### Given data
=-=-=-=-=
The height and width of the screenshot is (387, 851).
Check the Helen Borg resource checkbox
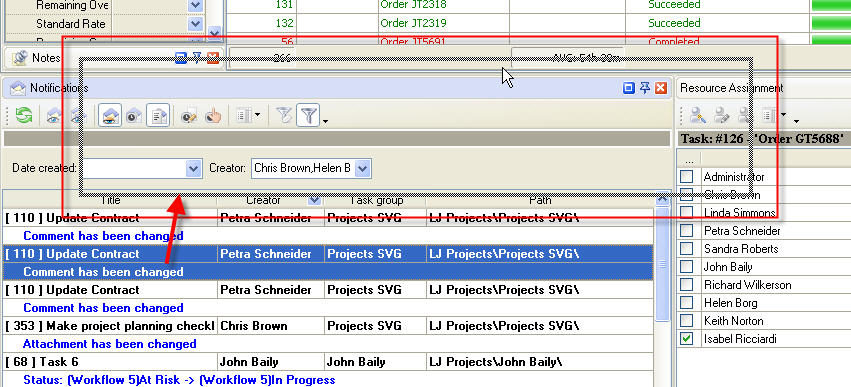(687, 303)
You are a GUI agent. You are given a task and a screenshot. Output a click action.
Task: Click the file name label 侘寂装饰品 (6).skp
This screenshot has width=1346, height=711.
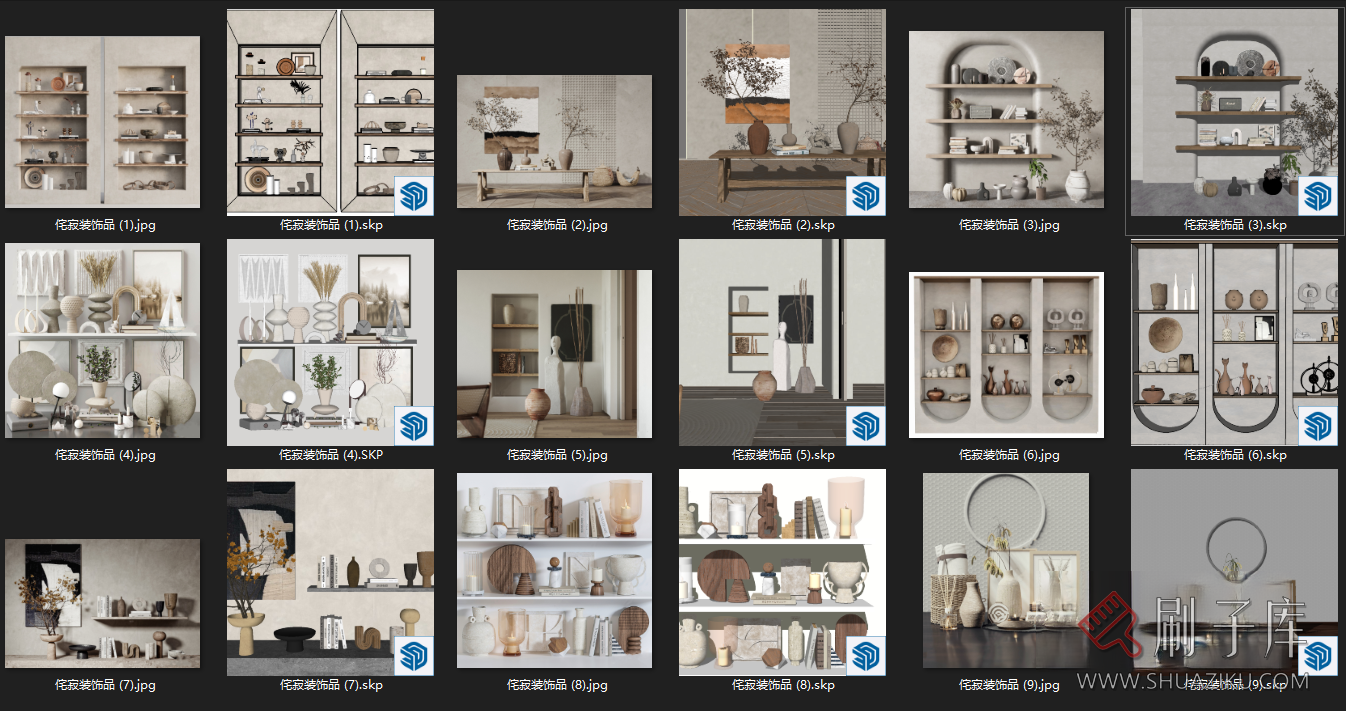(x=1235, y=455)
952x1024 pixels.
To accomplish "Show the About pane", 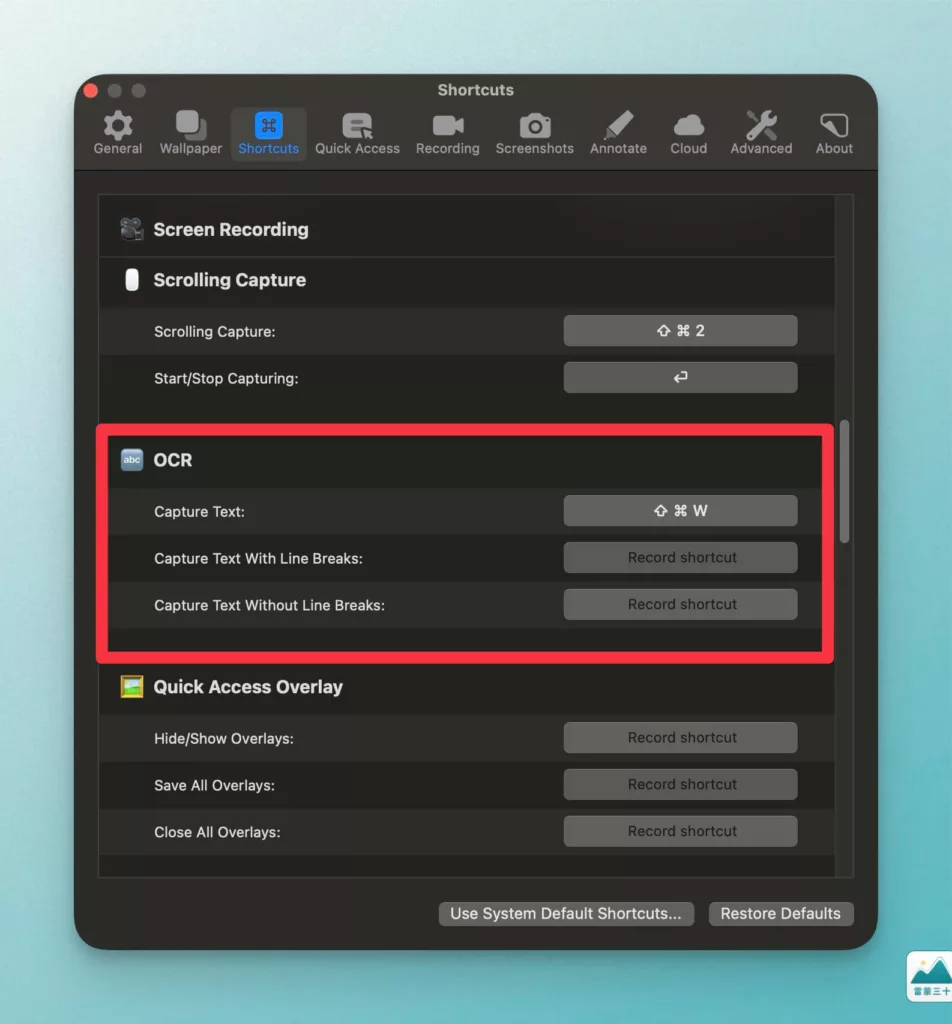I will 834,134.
=-=-=-=-=
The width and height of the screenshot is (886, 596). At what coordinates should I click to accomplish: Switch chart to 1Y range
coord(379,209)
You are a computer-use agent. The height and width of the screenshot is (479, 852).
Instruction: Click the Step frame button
=-=-=-=-=
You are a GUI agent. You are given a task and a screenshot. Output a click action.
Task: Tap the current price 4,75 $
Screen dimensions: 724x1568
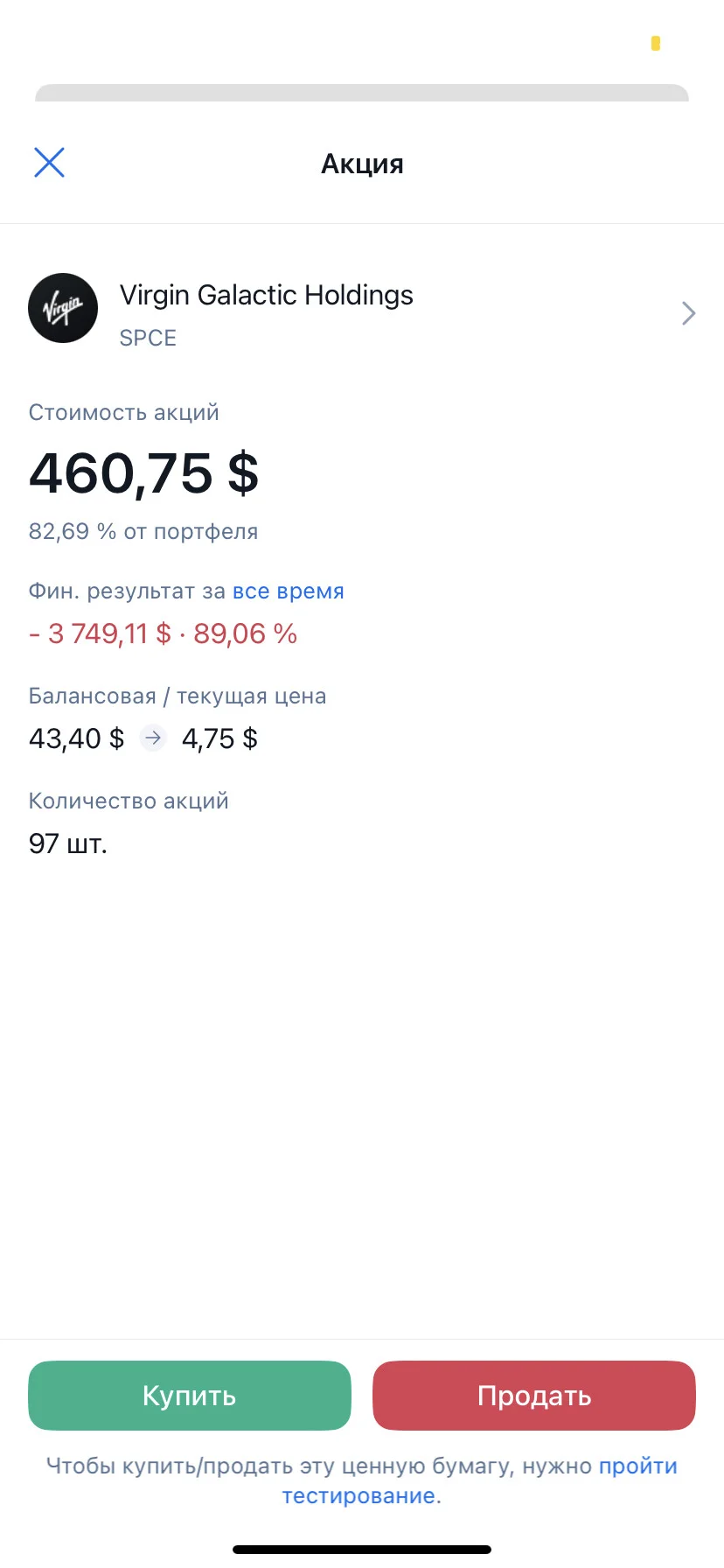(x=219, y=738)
=-=-=-=-=
### Exercise instructions
Can you repeat, word for word, every line above from the one containing "You are a computer-use" down to the one containing "Instruction: Click the Step frame button", including both?

### Output for this task
You are a computer-use agent. The height and width of the screenshot is (479, 852).
Instruction: Click the Step frame button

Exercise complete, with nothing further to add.